Attività da svolgere.
1 – Rispondi a queste domande sul testo di lettura:
(a) In quale mese e anno l'Ucraina ha presentato la richiesta di adesione all'Accordo globale e progressivo per il partenariato transpacifico?
(b) Quanti parlanti conta l'ucraino, senza gli Ucraini dell'emigrazione?
(c) In quale periodo l'ucraino divenne lingua letteraria nazionale?
2 – Secondo il testo di lettura, a che cosa si devono i numerosi polonismi dell'ucraino? Rispondi in una o due frasi.
3 – Traduci in inglese questa frase del testo di lettura: "Dopo alterne vicende, l’ucraino divenne lingua letteraria nazionale agli inizi del 19° secolo."

Testo di lettura.
========

Nel luglio 2023 l'Ucraina ha presentato formale richiesta di adesione all'Accordo globale e progressivo per il partenariato transpacifico.
L’ucraino, secondo la tripartizione classica, appartiene, insieme al russo e al bielorusso, al gruppo delle lingue slave orientali. È la seconda lingua slava per numero di parlanti (46 milioni, ai quali va aggiunto il grande numero di Ucraini dell’emigrazione). Le sue principali caratteristiche a livello fonologico sono: l’esito i dello ě (jat): per es., dilo «cosa» dal paleoslavo dělo; il passaggio di o ed e a i in sillaba chiusa dopo la caduta della semivocale finale: nis «naso» da nošu, lid «ghiaccio» da ledŭ; le vocali i ed e etimologiche che non causano la palatalizzazione; l’okanie ovvero la pronuncia chiara [o] di o atona: ucr. hovoriti ‹hovorìti› «parlare», russo govorit´ ‹gavarìt’›; a livello morfologico, la forma in -ja del nominativo sing. neutro del paleoslavo in -je: pisannja «scrittura» da pisanje; la marca dell’infinito in -ti: hovoriti; la forma del preterito sing. di soggetto maschile in -v: pitav «ho chiesto» da pitalŭ. Numerosissimi i polonismi sintattici e lessicali dovuti all’influsso polacco dei sec. 16°-17°. Dopo alterne vicende, l’ucraino divenne lingua letteraria nazionale agli inizi del 19° secolo.

========

Dati mostrati.
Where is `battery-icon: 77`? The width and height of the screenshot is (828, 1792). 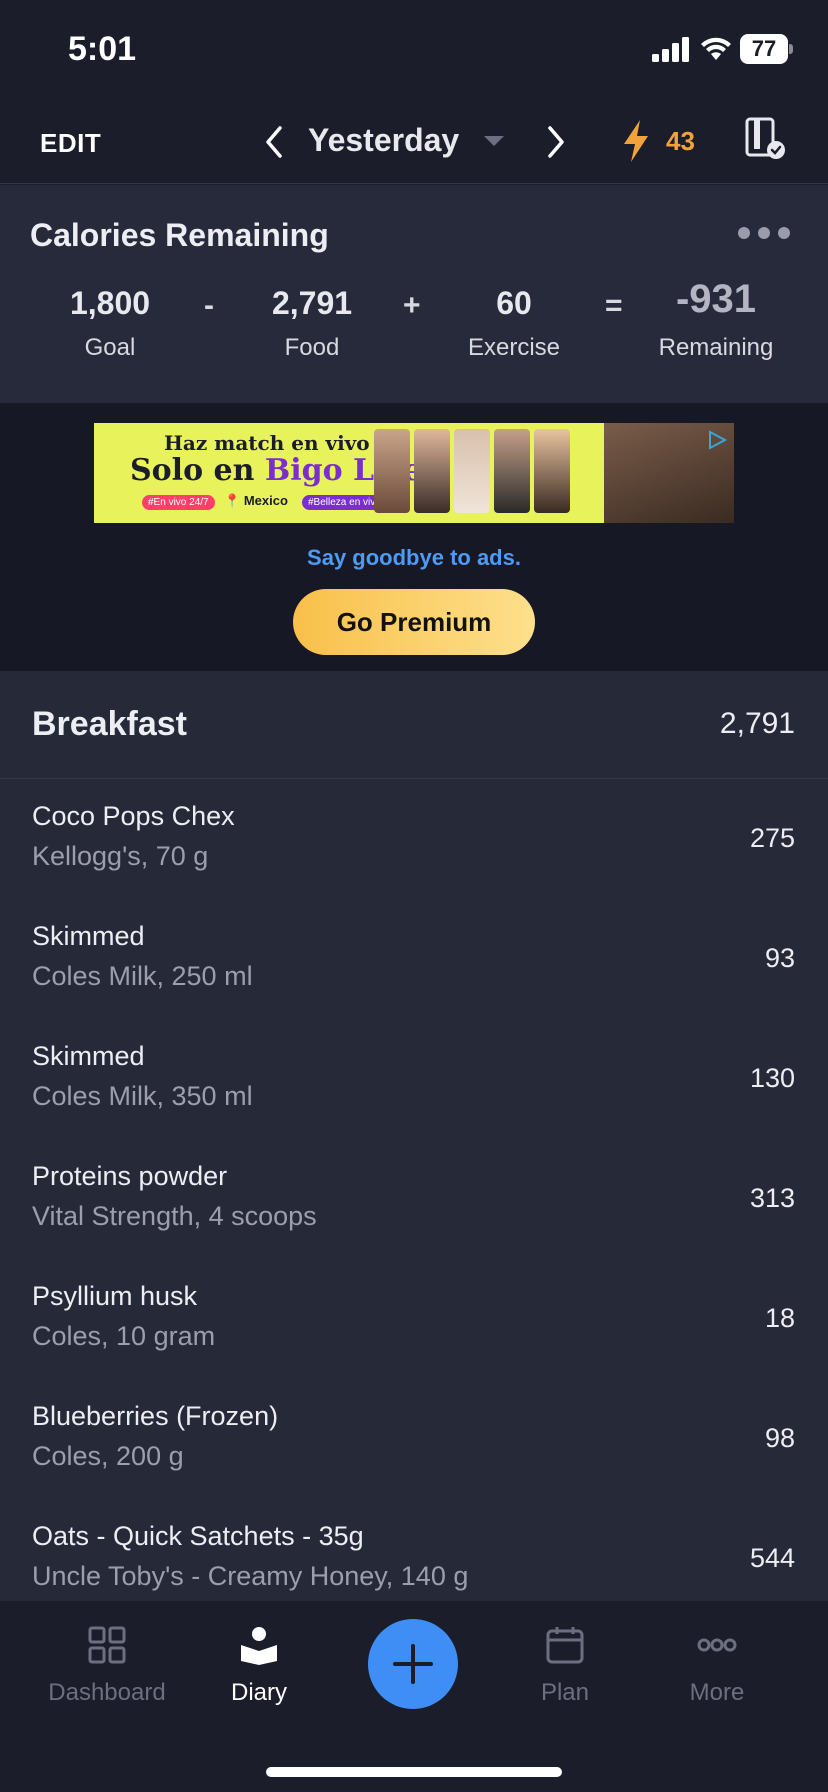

========

Soluzioni.
1 –
(a) Nel luglio 2023.
(b) 46 milioni.
(c) Agli inizi del 19° secolo.

2 – I numerosissimi polonismi sintattici e lessicali dell'ucraino si devono all'influsso polacco dei secoli 16°-17°.

3 – After mixed fortunes, Ukrainian became the national literary language at the beginning of the 19th century.